Idee | Pensiero Libero
L’“allarme” lo ha lanciato la Gazzetta dello sport martedì mattina di buon’ora nel suo sito web: «Gattuso punta gli occhi su Ahanor, ma per ora manca la cittadinanza italiana». Non esattamente una grande emergenza, si dirà, di fronte allo scenario critico internazionale in cui stiamo navigando (ogni riferimento alla Global Sumud flotilla è del tutto cercato). Eppure la storia di Ahanor, che di nome fa Honest, ha qualcosa da dirci, con un vago sentore di flash back rispetto all’8 e 9 giugno scorsi, quando siamo andato al mare anziché votare per i cinque quesiti referendari.
Riavvolgendo il nastro del racconto, dobbiamo andare fino ad Aversa, in Campania, dove Ahanor nasce il 23 febbraio 2008. Dopo un anno si trasferisce a Genova con la famiglia e dopo altri quattro anni entra nelle giovanili rossoblù del Genoa. Lì cresce calcisticamente e come persona, Honest ha la stoffa del predestinato, difensore centrale, il suo mito è un certo Paolo Maldini. Ad appena 16 anni esordisce in Serie A, è il primo 2008 a giocare una partita da titolare nel massimo campionato: l’allora allenatore del Grifone Alberto Gilardino non ha dubbi, Honest ha le doti per affrontare la categoria. È suo il tiro che induce l’autogol del portiere del Napoli (poi scudettato) Meret durante il Napoli-Genoa dell’11 maggio scorso finito 2 a 2.
Poi arriva l’estate e come ogni anno parte il circo del calciomercato. Tutti parlano di Giovanni Leoni, il 19enne del Parma che tutti vogliono, ma solo il Liverpool di Slot paga 37 milioni di euro (e ora è alle prese con un pesante infortunio che lo terrà fuori per un anno). Così il passaggio di Honest dal Genoa all’Atalanta per la cifra monstre di 20 milioni di euro passa praticamente in sordina, ma se consideriamo che si tratta di un minorenne che ha tutto da dimostrare, siamo di fronte a un’operazione di primo livello.
Nella stagione appena iniziata, è bastata una partita e mezza ad Ahanor per lasciare il segno. Due prestazioni da veterano contro le torinesi hanno attirato su di lui le attenzioni di tutti gli addetti ai lavori, tra cui il commissario tecnico della Nazionale Gennaro Gattuso, che sta tentando di portarci ai mondiali dopo dodici anni (siamo diventati un popolo di pallavolisti e tennisti…).

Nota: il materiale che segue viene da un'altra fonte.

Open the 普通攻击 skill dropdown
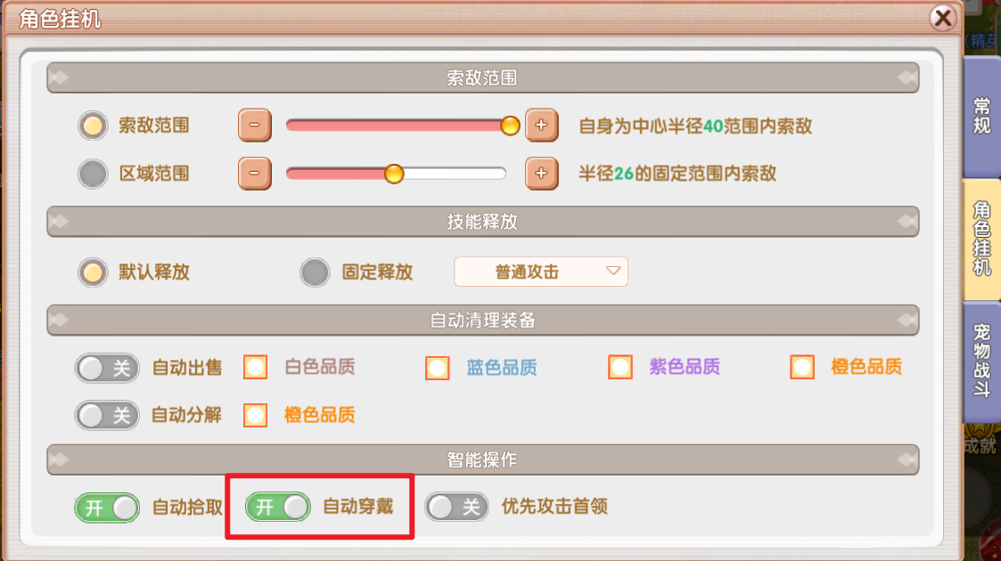This screenshot has width=1001, height=561. pos(541,272)
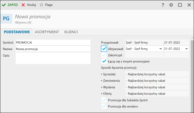Open help with the question mark icon
194x113 pixels.
163,5
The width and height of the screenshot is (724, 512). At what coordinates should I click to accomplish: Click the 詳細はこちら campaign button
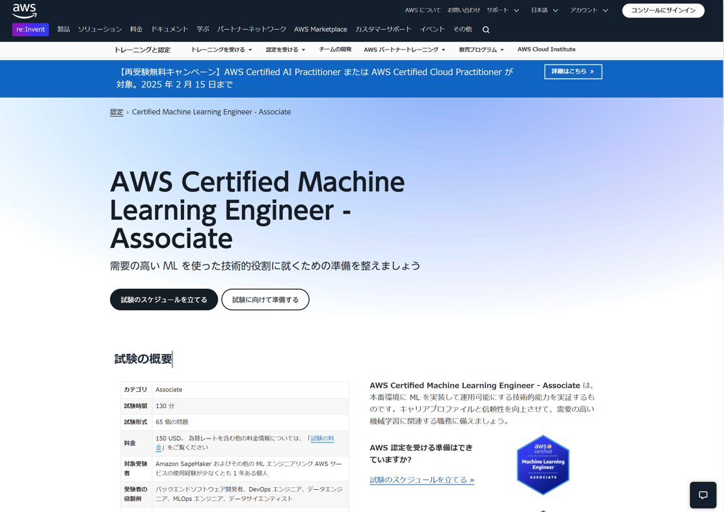click(x=573, y=72)
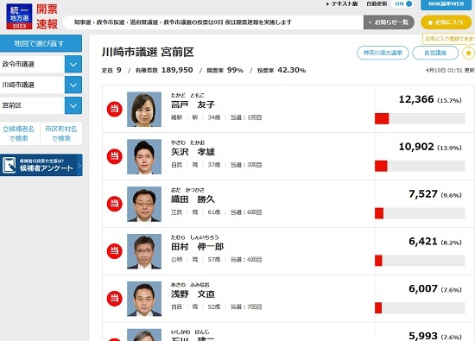
Task: Click the favorite star icon beside 各党議席
Action: (x=468, y=53)
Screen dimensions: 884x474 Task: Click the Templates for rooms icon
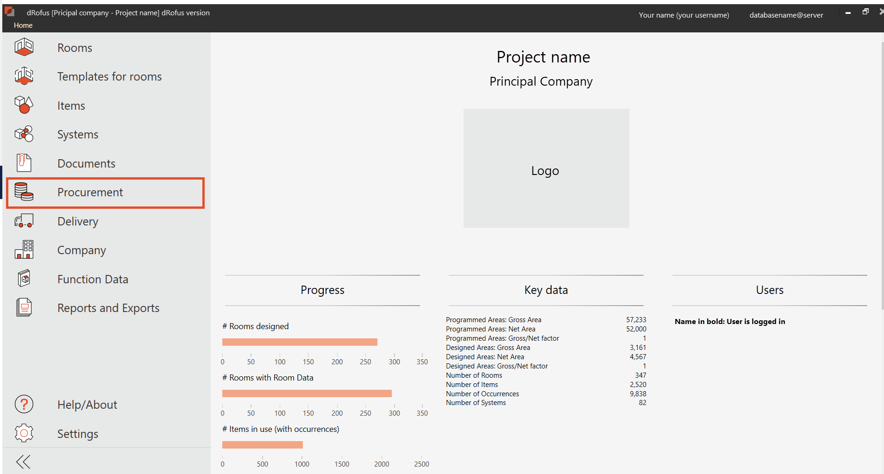(24, 76)
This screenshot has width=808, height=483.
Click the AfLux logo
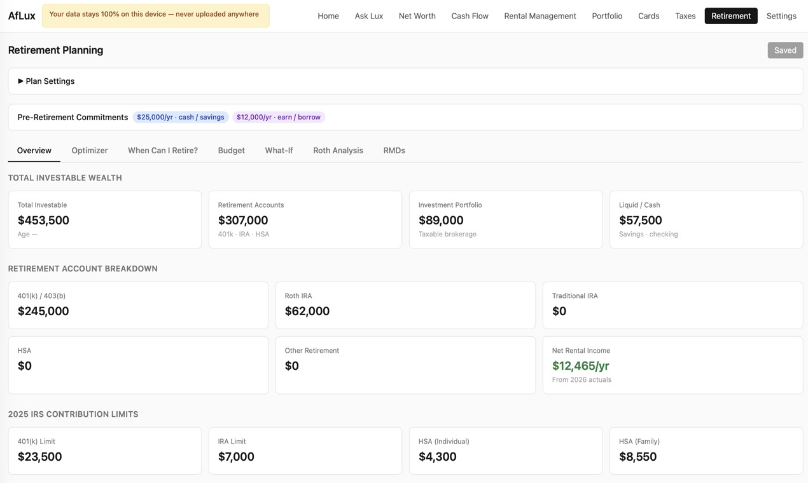22,16
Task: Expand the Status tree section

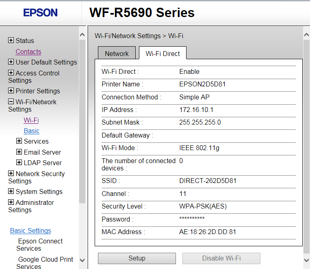Action: coord(11,41)
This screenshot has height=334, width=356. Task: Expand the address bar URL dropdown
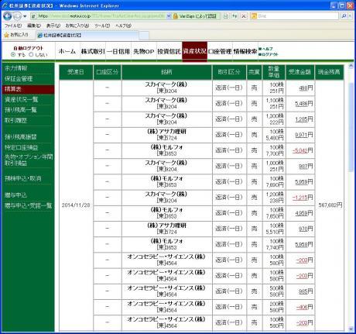(169, 16)
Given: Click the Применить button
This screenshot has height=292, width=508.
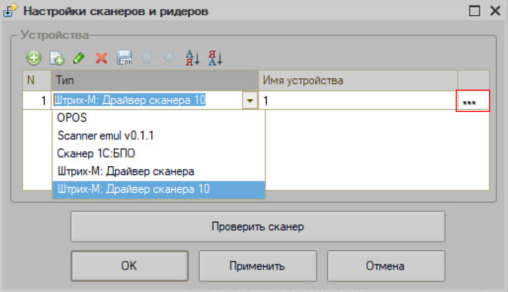Looking at the screenshot, I should pyautogui.click(x=257, y=266).
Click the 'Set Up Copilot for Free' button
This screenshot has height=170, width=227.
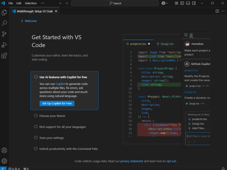(x=57, y=103)
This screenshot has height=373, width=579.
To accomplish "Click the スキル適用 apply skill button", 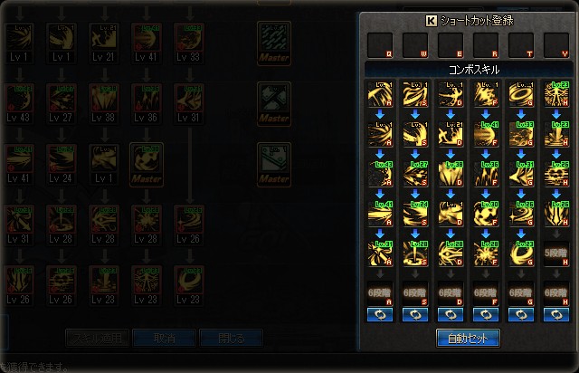I will tap(98, 339).
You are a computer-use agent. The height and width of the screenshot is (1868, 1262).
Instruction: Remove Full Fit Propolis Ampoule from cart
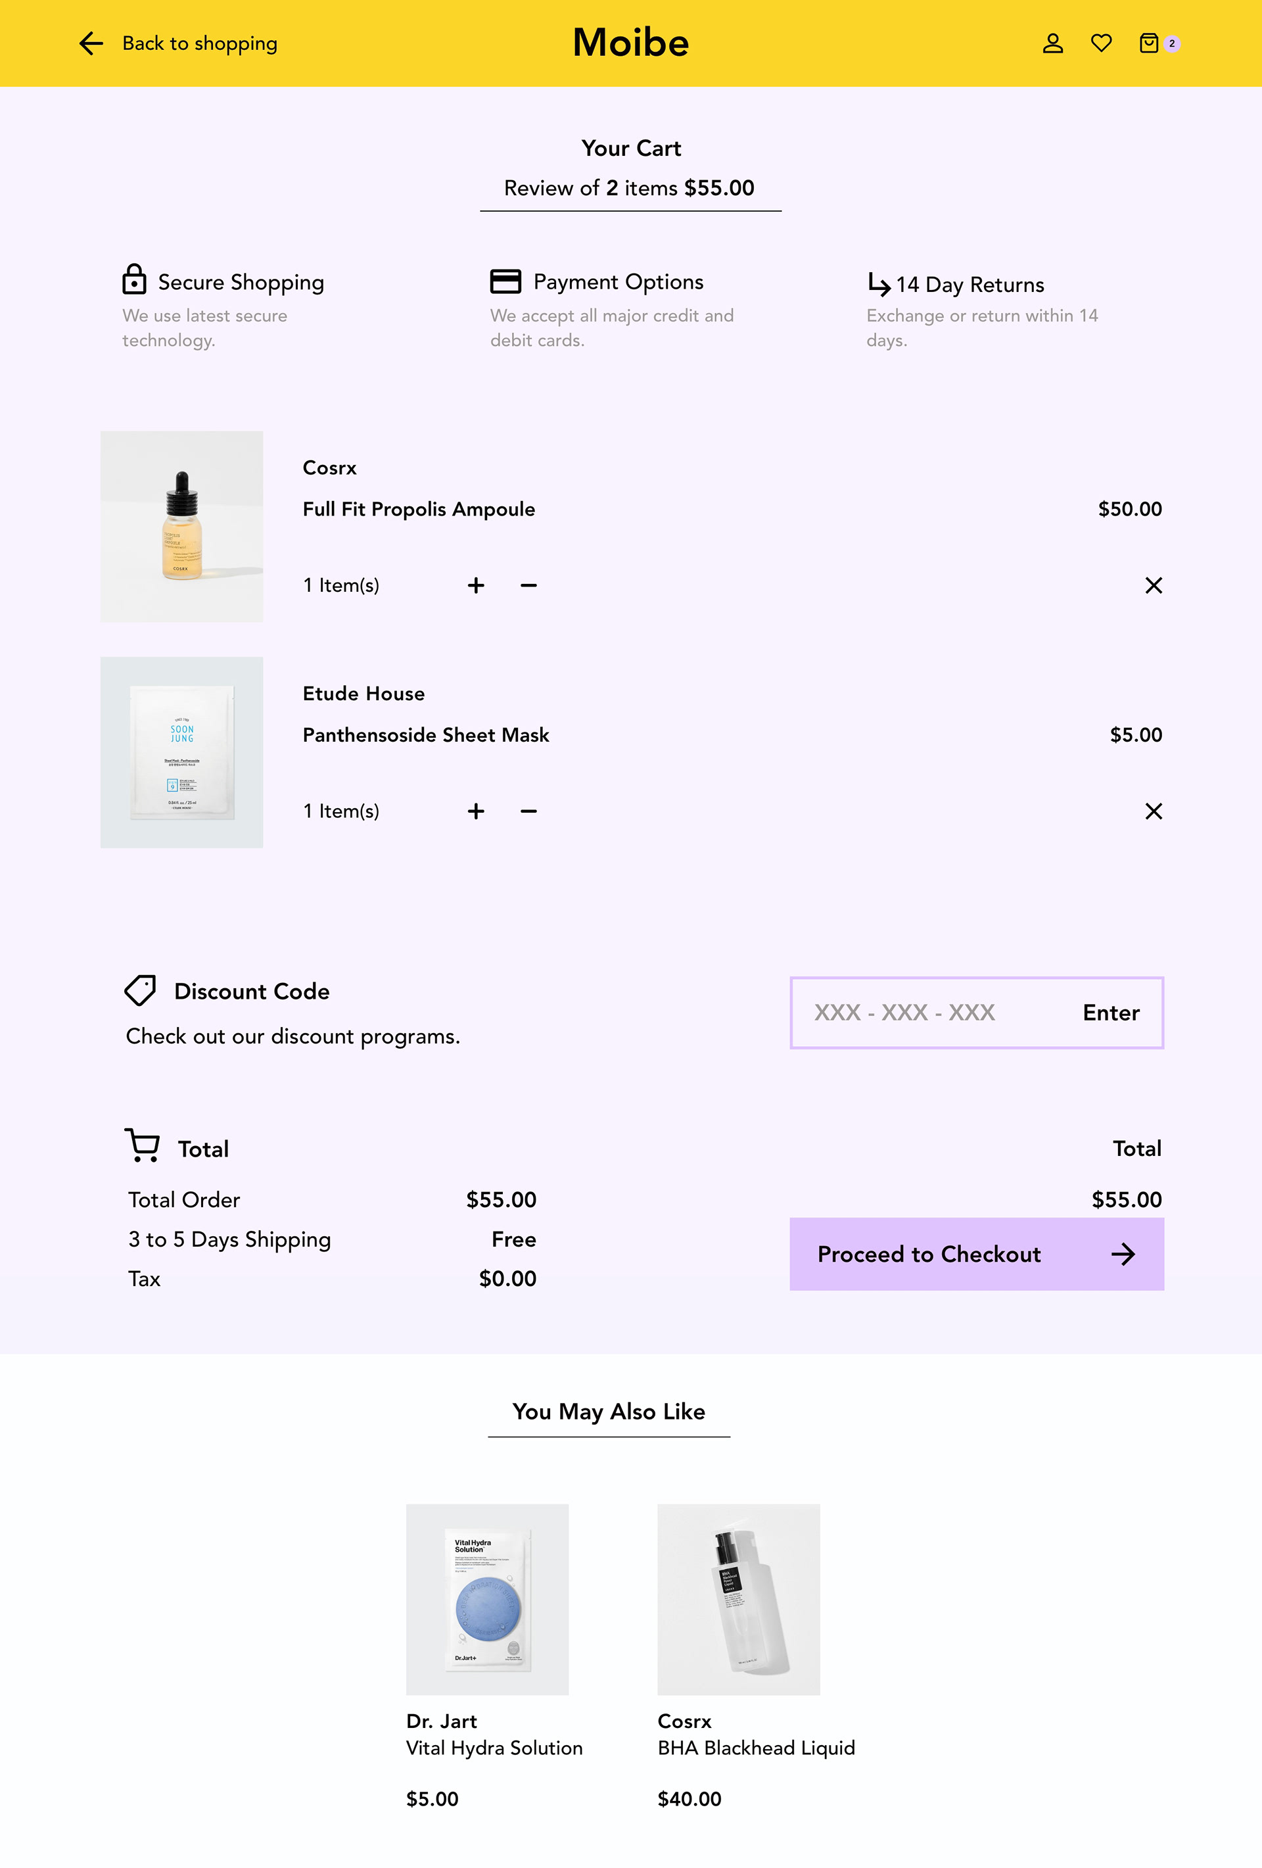[1154, 585]
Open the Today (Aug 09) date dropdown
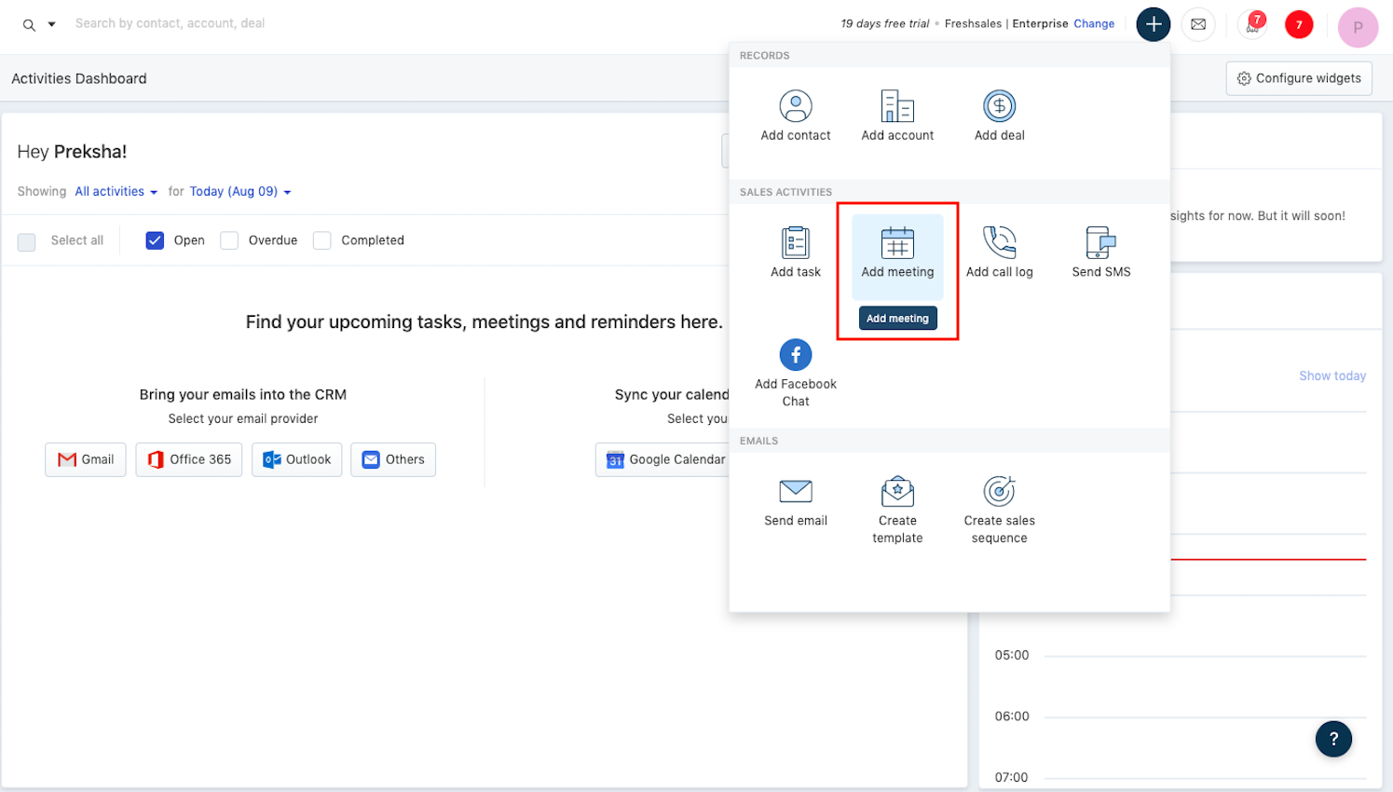 click(x=239, y=192)
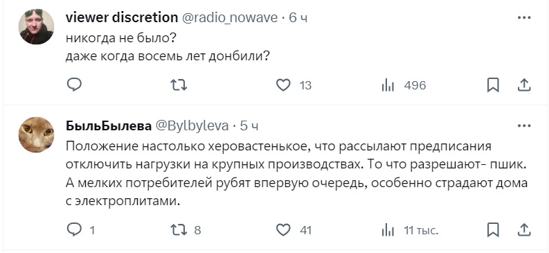Open more options for viewer discretion tweet
This screenshot has height=253, width=549.
point(524,17)
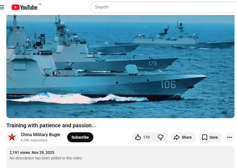237x168 pixels.
Task: Save video using the bookmark icon
Action: [205, 137]
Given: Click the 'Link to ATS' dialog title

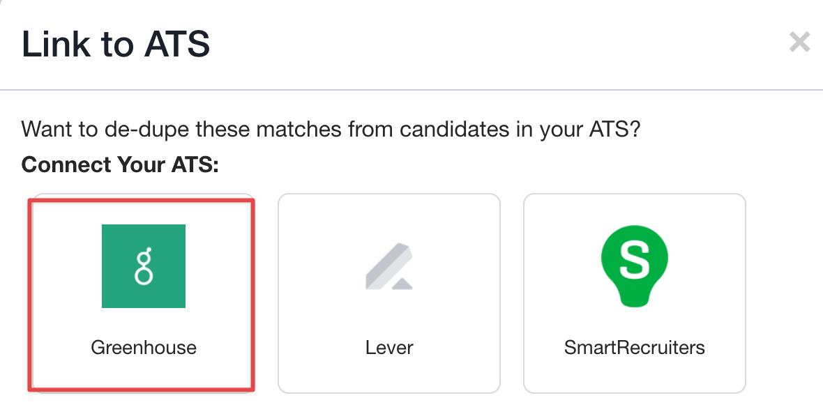Looking at the screenshot, I should [116, 44].
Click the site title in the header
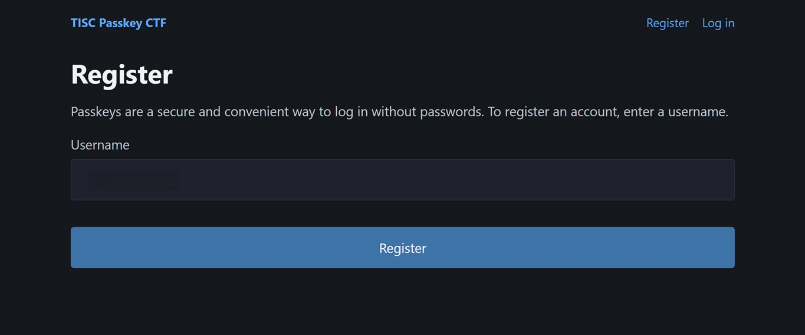 tap(119, 23)
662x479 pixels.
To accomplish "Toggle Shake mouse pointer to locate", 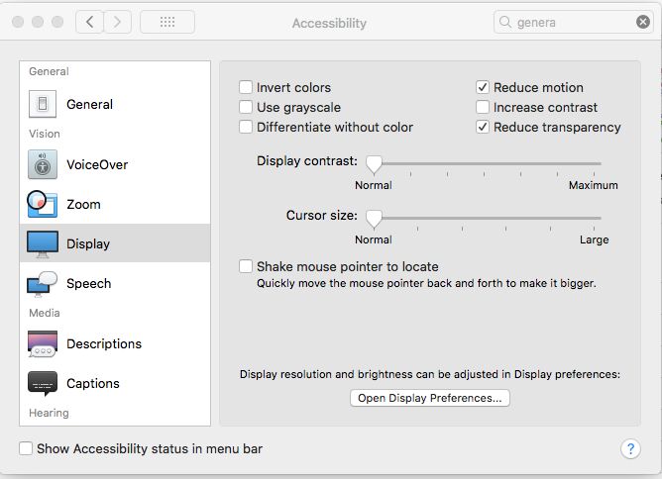I will (246, 266).
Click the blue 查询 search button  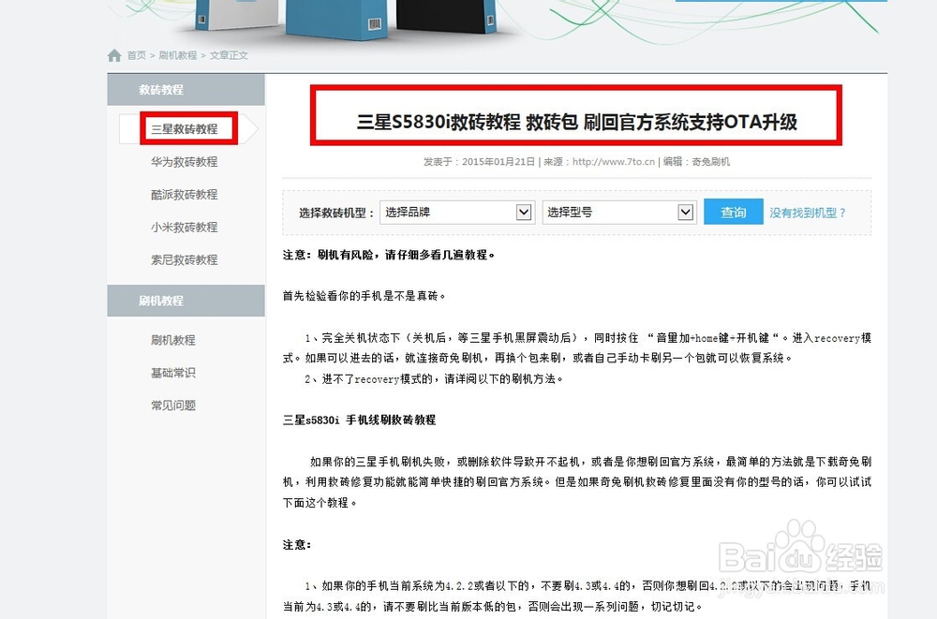click(x=732, y=212)
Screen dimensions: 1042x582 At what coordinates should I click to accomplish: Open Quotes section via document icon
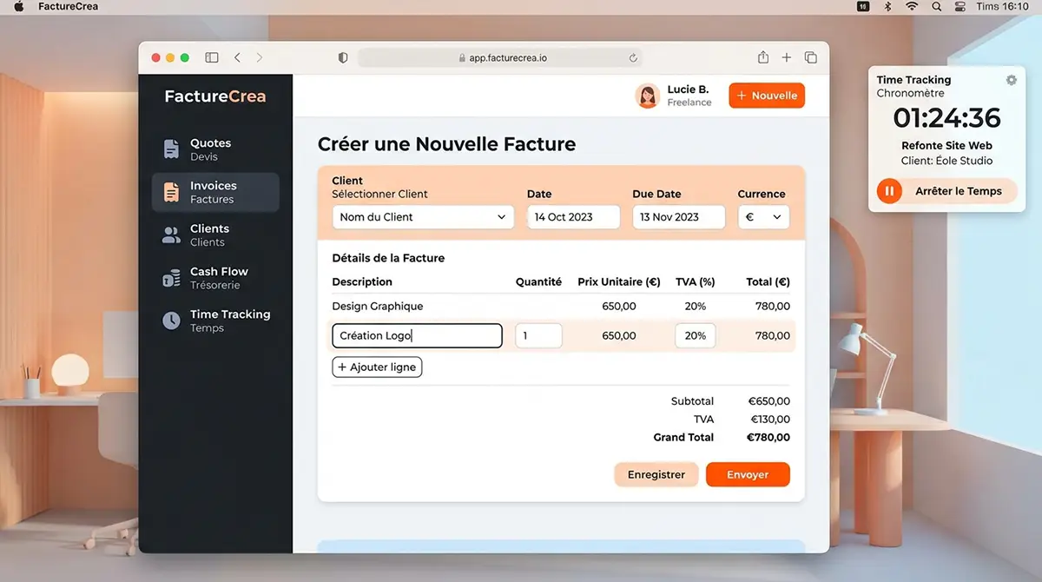(172, 149)
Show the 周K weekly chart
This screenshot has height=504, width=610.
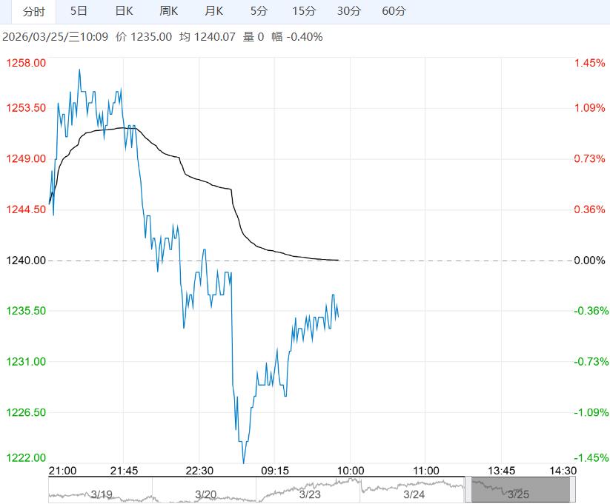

Ed è qui che questa storia inciampa su quei referendum, e in particolare sul quinto quesito, quello sulla cittadinanza. Honest Ahanor – e come lui migliaia di altri ragazzi – è nato nel nostro Paese, qui è cresciuto ed è andato a scuola, ma l’Italia non lo riconosce perché i suoi genitori sono nigeriani. La Nazionale lo vuole, ma non può convocarlo perché – stando alla Gazzetta – il ragazzo non ha il passaporto. «Prima di cederlo all’Atalanta per la cifra record di 20 milioni, il Genoa ha a lungo combattuto per far ottenere ad Ahanor la cittadinanza italiana, ma tra cavilli, postille e tempistiche della burocrazia, la pratica è ancora lì, su qualche scrivania», scrive Gregorio Spigno sulla “Rosea”. Quindi niente scorciatoie per il calciatore. Chiunque sia nato qui da genitori stranieri, infatti, deve attendere il 18esimo compleanno per chiedere la cittadinanza, e può farlo per un solo anno, dimostrando di non essersi mai mosso dal Paese fino al raggiungimento della maggiore età. In una società in grande mobilità, sempre più multietnica e multireligiosa, la cosa appare fuori dal tempo. Esattamente come avviene per quei ragazzi nati all’estero, arrivati in Italia magari a uno o due anni, che per chiedere la cittadinanza devono dimostrare di essere stati qui per dieci anni, senza aver mai lasciato l’Italia.
«Nel frattempo – scrive sempre la Gazzetta – Honest potrebbe invece scegliere di giocare per la Nigeria. Occhio, Italia…». Chissà che nella Repubblica del Pallone, la storia di un adolescente con la stoffa del campione, che scegliesse il Paese dei suoi genitori perché il suo non gli ha ancora dato la cittadinanza, non riesca a riaccendere i riflettori su un tema sepolto dalla pietra tombale dell’astensione di giugno.